The first-line choice is amoxicillin-clavulanate, commonly known by the brand name Augmentin. The clavulanate component helps overcome resistance that many bacteria have developed against plain amoxicillin. If you’re allergic to penicillin, doxycycline is the standard alternative. For people with a penicillin allergy who can still tolerate related antibiotics called cephalosporins, options like cefpodoxime or cefixime can also be used.
Fluoroquinolones like levofloxacin and moxifloxacin are reserved as a last resort. These carry a risk of serious side effects, including tendon damage and nerve problems, and the risk generally outweighs the benefit for a straightforward sinus infection.

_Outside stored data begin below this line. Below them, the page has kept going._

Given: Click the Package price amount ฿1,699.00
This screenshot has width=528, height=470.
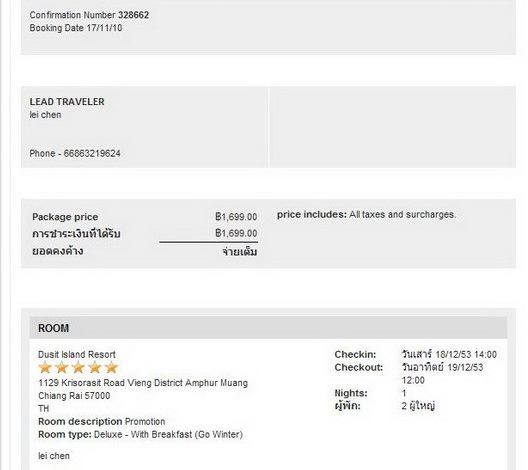Looking at the screenshot, I should 236,217.

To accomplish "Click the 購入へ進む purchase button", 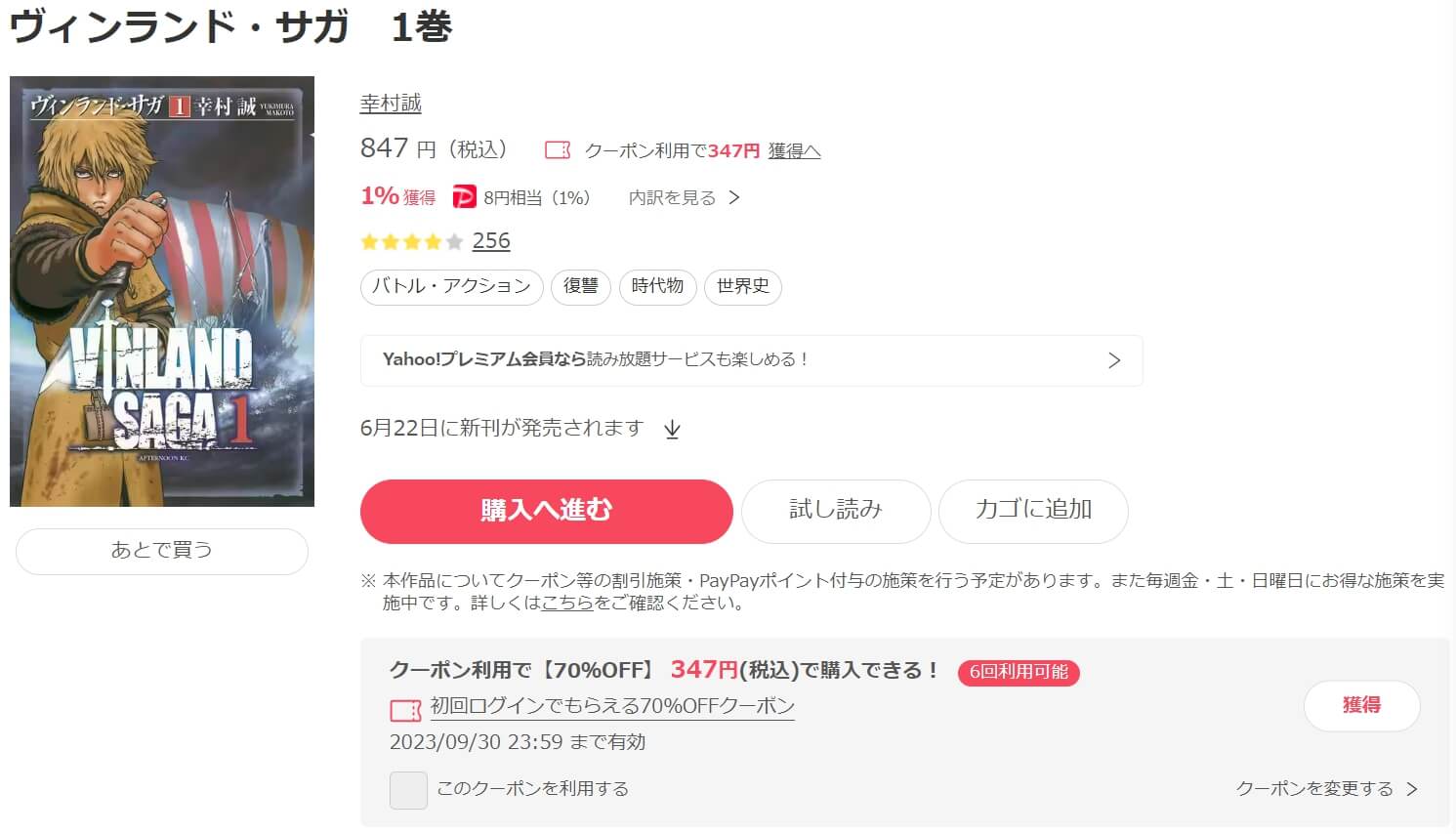I will coord(546,511).
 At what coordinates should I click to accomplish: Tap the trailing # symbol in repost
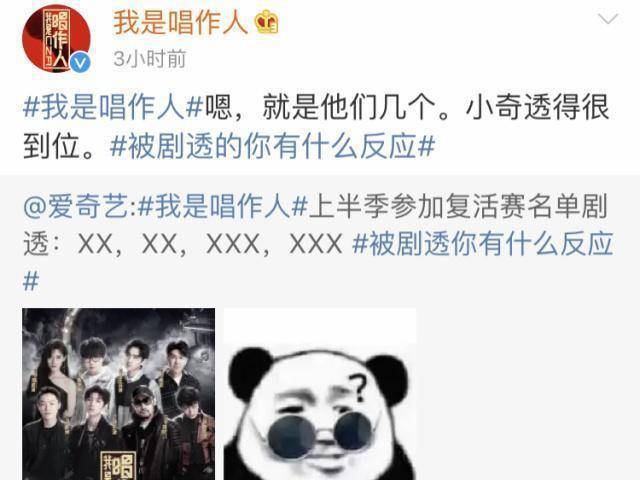coord(31,282)
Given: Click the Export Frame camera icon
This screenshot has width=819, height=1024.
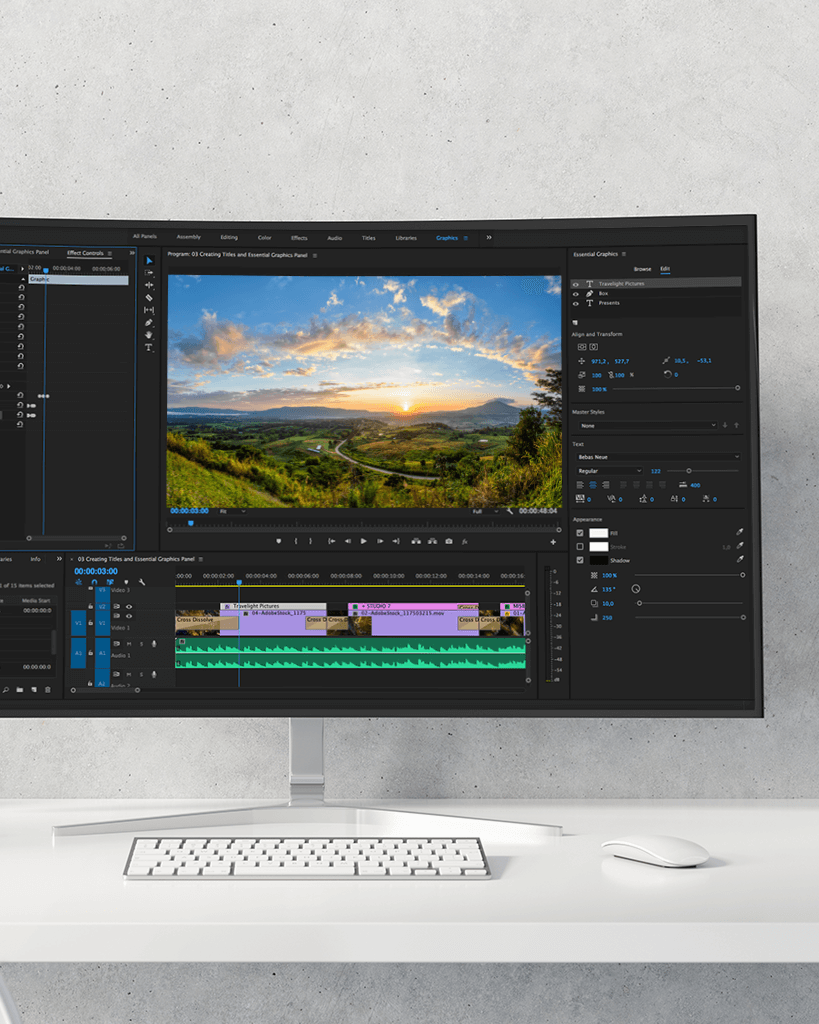Looking at the screenshot, I should [x=448, y=541].
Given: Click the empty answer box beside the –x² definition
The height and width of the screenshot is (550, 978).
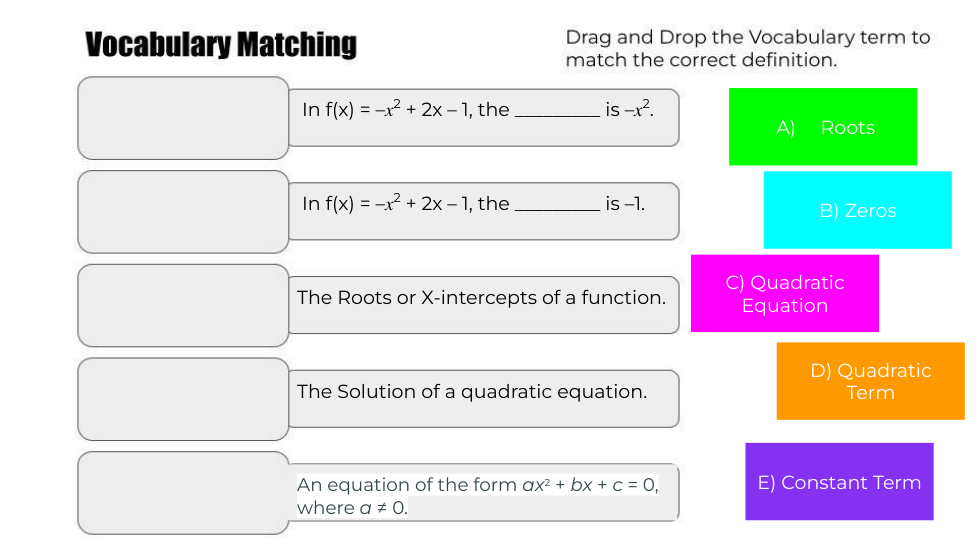Looking at the screenshot, I should [x=183, y=118].
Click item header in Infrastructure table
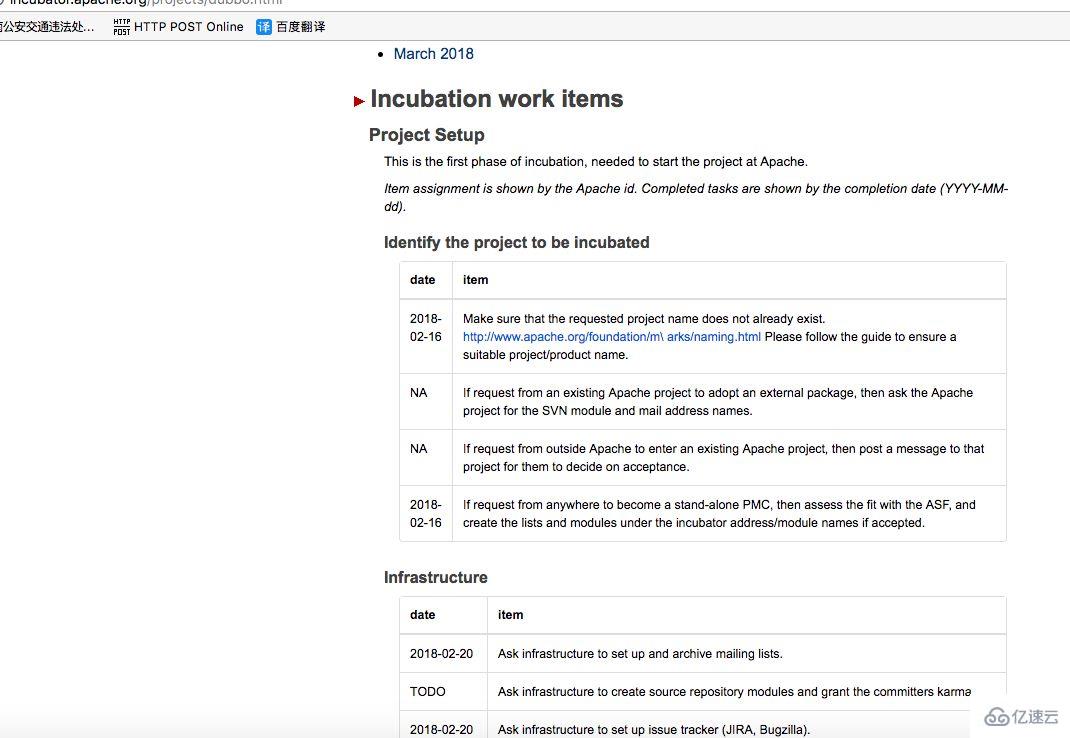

They should only come into play when none of the safer options are usable.
Symptoms That Need Immediate Attention
Sinus infections rarely cause dangerous complications, but when they do, the infection has typically spread to nearby structures like the eye socket or the brain. Get emergency care if you develop swelling or bulging of an eye, vision changes, a severe headache unlike your usual sinus pressure, a very high fever, or confusion. These symptoms can signal orbital cellulitis or other serious infections that need intravenous treatment, not oral antibiotics. Children are especially vulnerable to the spread of sinus infections into the eye area.
Putting It All Together
For most people, the best treatment plan looks like this: start saline rinses twice daily as soon as symptoms begin, add a nasal steroid spray, use pseudoephedrine for congestion relief, and take ibuprofen or acetaminophen for pain and pressure. This combination addresses every mechanism causing your misery: mucus buildup, inflammation, swelling, and pain. Give it a full 10 days. If you’re not improving at all by then, or if symptoms take a clear turn for the worse after initially getting better, that’s when a conversation about antibiotics makes sense.